The Paris art scene spotlights giants Lucian Freud, Claude Monet and even Yves Saint Laurent in 2010, but a chill air of death and destruction peppers many of this year’s shows.
Opening a crammed winter season in the French capital is a high-profile two-part show by Christian Boltanski, a French artist of 65 obsessed with death who this week unveils a large dark work at the prestigious Grand Palais before opening a separate but equally eerie show in the Paris suburbs.
His sculpture titled “Personnes (People) features a giant crane – “the finger of God – picking through mounds of old clothes to the noisy sound of heartbeats in a metaphor on destiny and death.

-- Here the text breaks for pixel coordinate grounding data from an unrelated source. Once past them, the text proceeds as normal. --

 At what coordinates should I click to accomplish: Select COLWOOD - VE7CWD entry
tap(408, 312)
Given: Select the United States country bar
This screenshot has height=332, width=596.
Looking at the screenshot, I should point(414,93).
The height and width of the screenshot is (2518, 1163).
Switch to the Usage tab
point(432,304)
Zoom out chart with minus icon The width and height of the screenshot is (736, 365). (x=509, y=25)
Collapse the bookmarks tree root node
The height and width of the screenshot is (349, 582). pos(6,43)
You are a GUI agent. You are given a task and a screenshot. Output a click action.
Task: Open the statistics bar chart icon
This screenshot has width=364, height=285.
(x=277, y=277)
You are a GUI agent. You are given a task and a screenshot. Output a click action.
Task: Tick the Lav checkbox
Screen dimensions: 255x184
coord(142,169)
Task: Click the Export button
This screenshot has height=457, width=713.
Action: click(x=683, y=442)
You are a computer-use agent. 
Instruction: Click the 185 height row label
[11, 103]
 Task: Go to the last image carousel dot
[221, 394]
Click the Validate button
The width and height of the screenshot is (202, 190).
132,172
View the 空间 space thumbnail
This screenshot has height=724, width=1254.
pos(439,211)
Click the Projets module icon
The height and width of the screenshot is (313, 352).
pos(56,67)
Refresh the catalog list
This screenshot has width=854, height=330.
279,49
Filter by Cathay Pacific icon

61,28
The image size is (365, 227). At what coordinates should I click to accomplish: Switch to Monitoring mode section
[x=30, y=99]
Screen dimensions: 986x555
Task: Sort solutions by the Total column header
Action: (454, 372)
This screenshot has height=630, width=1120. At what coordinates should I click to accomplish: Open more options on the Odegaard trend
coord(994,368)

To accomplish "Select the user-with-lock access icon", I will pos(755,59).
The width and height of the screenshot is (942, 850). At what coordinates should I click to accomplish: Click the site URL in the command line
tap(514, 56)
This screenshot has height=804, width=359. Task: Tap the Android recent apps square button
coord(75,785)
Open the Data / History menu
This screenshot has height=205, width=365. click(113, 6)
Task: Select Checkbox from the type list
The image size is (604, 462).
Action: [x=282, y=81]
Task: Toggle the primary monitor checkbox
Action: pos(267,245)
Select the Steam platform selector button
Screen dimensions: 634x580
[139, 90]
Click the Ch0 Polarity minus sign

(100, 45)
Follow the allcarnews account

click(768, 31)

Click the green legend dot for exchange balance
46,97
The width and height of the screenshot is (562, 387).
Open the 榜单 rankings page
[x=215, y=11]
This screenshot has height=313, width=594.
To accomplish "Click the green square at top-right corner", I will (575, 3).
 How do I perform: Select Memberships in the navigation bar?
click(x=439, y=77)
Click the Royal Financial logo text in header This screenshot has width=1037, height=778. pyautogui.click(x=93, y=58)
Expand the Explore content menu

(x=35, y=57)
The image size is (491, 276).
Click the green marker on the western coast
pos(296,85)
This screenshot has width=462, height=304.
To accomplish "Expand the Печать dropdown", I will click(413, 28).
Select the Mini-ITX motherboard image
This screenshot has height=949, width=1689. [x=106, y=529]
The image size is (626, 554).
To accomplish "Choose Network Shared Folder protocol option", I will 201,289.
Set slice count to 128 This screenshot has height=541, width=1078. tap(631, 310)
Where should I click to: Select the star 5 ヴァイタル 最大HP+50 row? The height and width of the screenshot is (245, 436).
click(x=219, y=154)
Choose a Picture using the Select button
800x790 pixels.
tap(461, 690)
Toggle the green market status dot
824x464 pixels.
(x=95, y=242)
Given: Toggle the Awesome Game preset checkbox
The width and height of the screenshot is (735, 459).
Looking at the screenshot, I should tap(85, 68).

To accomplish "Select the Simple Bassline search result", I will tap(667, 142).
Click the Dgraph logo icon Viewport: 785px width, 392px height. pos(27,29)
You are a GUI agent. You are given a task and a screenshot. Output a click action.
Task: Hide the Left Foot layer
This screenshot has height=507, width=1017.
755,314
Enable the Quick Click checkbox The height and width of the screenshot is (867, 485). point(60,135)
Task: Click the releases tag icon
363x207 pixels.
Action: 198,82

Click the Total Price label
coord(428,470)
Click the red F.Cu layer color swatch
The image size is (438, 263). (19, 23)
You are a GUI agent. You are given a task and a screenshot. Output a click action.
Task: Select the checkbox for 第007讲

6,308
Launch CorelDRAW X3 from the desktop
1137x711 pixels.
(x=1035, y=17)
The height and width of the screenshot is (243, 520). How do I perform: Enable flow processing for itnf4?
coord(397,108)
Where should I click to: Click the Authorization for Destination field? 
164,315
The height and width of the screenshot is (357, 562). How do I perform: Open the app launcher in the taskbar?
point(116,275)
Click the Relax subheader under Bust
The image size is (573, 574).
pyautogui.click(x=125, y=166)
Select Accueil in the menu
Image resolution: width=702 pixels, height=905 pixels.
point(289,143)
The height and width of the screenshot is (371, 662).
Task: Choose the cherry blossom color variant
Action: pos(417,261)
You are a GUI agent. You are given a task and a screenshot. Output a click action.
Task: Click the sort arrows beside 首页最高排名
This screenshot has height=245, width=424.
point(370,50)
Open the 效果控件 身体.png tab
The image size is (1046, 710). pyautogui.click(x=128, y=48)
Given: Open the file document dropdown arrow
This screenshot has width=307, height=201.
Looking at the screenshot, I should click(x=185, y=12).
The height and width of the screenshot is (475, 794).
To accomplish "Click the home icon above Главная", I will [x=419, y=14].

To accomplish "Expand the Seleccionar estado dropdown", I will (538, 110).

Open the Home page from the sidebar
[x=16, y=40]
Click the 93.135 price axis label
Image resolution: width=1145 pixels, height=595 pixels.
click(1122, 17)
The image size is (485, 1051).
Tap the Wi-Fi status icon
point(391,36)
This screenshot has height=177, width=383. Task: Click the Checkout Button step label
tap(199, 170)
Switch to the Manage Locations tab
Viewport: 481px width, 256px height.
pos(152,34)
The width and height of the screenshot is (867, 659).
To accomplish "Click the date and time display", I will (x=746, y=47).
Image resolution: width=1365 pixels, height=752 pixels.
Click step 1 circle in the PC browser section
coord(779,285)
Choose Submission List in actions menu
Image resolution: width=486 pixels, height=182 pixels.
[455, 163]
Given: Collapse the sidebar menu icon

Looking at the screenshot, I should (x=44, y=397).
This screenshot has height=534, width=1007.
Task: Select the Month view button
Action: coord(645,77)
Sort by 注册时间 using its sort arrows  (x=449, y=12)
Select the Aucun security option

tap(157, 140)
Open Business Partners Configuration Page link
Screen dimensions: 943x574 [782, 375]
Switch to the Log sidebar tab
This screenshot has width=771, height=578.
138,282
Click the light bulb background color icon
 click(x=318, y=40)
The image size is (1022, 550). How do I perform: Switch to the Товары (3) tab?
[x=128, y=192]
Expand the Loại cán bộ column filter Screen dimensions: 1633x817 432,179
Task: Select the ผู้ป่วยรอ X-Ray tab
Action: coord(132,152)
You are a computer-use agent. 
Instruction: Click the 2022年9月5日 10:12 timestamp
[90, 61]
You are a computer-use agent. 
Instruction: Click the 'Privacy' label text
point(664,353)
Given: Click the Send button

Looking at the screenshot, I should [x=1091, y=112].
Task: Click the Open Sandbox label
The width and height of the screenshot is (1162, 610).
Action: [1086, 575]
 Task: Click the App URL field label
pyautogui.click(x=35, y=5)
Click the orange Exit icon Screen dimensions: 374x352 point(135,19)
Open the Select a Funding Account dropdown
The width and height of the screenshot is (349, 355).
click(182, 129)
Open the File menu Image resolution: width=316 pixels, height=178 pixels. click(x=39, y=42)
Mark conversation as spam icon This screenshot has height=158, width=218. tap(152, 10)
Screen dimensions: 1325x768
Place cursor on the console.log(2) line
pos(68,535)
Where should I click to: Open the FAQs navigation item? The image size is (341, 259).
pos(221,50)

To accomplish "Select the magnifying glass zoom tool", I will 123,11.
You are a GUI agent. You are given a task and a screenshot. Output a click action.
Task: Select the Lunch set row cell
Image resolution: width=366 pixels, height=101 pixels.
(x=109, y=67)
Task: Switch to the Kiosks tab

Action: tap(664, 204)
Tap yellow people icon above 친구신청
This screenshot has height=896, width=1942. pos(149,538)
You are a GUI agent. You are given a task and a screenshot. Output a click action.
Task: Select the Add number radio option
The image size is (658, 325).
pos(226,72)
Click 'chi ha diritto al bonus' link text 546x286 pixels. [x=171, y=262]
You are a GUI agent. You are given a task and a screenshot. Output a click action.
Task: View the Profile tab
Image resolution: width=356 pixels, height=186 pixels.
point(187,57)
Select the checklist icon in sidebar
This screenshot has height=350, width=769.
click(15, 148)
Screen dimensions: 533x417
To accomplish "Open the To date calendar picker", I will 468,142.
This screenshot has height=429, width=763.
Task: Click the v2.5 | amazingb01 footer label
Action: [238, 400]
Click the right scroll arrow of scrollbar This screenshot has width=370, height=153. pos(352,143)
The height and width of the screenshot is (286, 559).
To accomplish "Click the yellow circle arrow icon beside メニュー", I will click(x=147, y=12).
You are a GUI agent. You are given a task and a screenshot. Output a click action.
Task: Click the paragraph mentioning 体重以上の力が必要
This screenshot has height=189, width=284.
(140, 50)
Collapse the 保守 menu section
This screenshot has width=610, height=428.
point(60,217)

“It will be very cold, I hope. I asked them to turn the heating off, he told AFP. “The body must feel lost. It’s part of the work.
His show at the Mac/Val arthouse titled “Apres (After) “is more joyous , he said, taking place, as it does, in the afterlife, where ghostlike creatures ask the visitor “How did you die? or “Did you suffer?
Much-awaited also by critics and art-buffs is another edgy show labelled in Dostoevsky-style “Crime and Punishment, which opens in March at the 19th century Orsay art museum to explore the esthetics of violence.
Co-curated by Robert Badinter, the French politician who as justice minister abolished the guillotine, the exhibition will feature works from the heady post-revolutionary days of 1791 through to 1981, when France banned capital punishment.
The inspiration behind some 60 works by Sigmund Freud’s British-bred grandson, now 87, including both his emblematic and unsettling portraits and nudes, as well as lesser-known naturescapes and drawings, go on view in March at the Pompidou art centre – the first major Lucian Freud show in Paris in more than two decades.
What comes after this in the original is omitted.